Compare Robust Fitting Methods
This example shows how to fit a polynomial model to data using the bisquare weights, least absolute residuals (LAR), and linear least-squares methods.
Create a vector of noisy data by using the function randn
.
rng("default") % Set the seed for reproducibility noise = randn([200,1]);
Create a vector of evenly spaced points between 0 and 2 by using the linspace
function. Create a vector of sample data by adding the noisy data to one sine wave cycle.
theta = linspace(0,2*pi,200)'; data = sin(theta) + noise;
Add outliers to the data by replacing every tenth value of data with a random value from the normal distribution. Specify a mean of 5 and standard deviation of 1 for the random values.
for i=10:10:200 data(i) = randn+5; end
Display a box plot of the sample data.
boxchart(data)
Place your cursor on the box plot to display the box plot statistics.
The figure indicates that the outliers are data points with values greater than 4.288.

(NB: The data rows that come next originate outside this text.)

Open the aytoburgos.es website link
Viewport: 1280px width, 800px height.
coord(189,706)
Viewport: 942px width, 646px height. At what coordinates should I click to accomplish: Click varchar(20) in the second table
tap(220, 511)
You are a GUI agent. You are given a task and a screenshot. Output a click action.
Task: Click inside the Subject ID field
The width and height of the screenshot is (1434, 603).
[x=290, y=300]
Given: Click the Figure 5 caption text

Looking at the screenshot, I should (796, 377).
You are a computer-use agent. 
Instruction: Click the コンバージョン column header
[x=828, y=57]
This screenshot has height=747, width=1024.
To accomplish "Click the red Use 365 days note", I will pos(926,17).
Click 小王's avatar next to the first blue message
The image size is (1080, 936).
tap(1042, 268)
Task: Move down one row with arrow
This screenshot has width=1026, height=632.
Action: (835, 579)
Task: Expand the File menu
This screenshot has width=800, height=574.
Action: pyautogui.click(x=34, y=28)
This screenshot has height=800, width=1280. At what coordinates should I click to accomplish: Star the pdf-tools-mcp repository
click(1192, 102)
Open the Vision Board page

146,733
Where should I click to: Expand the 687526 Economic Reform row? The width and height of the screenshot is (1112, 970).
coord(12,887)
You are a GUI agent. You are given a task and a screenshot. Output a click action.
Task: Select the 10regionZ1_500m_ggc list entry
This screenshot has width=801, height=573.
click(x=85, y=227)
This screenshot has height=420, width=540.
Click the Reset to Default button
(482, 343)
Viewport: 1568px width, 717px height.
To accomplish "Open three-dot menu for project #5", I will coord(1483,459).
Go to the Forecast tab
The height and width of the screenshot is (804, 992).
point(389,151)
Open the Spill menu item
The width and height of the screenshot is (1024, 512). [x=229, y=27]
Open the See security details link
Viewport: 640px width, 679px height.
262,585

Fit four third-degree polynomial models to the data by using the function fit
with different fitting methods. Use the two robust least-squares fitting methods: bisquare weights method to calculate the coefficients of the first model, and the LAR method to calculate the coefficients of the third model. Use the linear least-squares method to calculate the coefficients of the second and fourth models. To remove the outliers from the data in the fitting of the fourth model, exclude data points greater than 4.288.
bisquarepolyfit = fit(theta,data,"poly3",'Robust',"Bisquare"); linearpolyfit = fit(theta,data,"poly3"); larpolyfit = fit(theta,data,"poly3",Robust="LAR"); excludeoutlierspolyfit = fit(theta,data,"poly3",... Exclude=data>4.288);
Compare the bisquare weights and linear least-squares fits by plotting them in the same plot with the data.
plot(bisquarepolyfit,theta,data) hold on plot(linearpolyfit,"g") legend("data","bisquare weights fit","linear least-squares fit") xlabel("theta") ylabel("data") hold off
As shown in the plot, the curve of the linear-least squares fit is higher and closer to the outliers than the curve of the bisquare weights fit. The curve of the bisquare weights fit is more central to the bulk of the data. The relative positions of the curves indicate that the outliers have a larger effect on the linear least-squares fit.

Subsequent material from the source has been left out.